Dataset entries:

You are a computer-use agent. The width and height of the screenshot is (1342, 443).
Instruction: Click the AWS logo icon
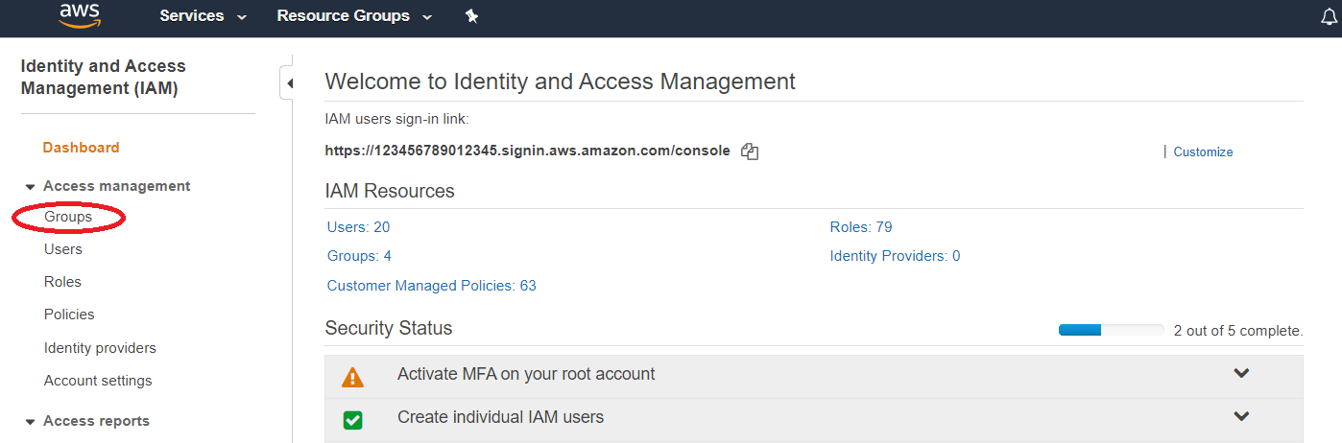pyautogui.click(x=79, y=15)
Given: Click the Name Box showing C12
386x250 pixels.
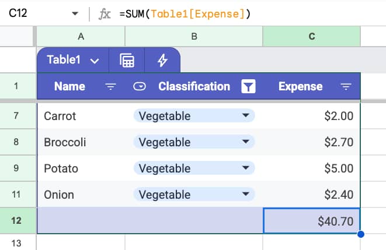Looking at the screenshot, I should tap(29, 14).
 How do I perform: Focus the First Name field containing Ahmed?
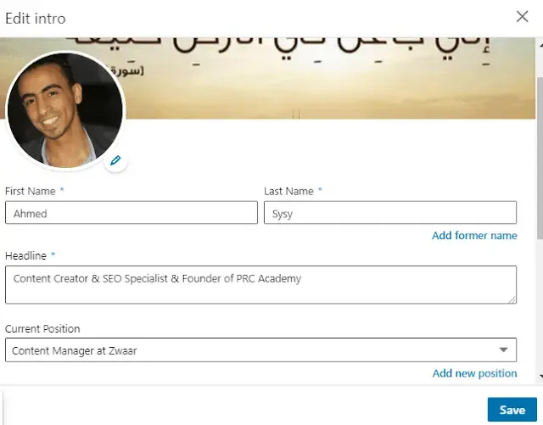click(x=132, y=213)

• _WHAT IS NEEDED_: Every record must be copied exactly, with images dropped from the result.

• _SOLUTION TO THIS PROBLEM_:
You are a computer-use agent. The width and height of the screenshot is (1342, 443).
Instruction: Click the AWS logo icon
pyautogui.click(x=79, y=15)
Given: Click the Name Box showing C12
386x250 pixels.
Looking at the screenshot, I should tap(29, 14).
 How do I perform: Focus the First Name field containing Ahmed?
click(x=132, y=213)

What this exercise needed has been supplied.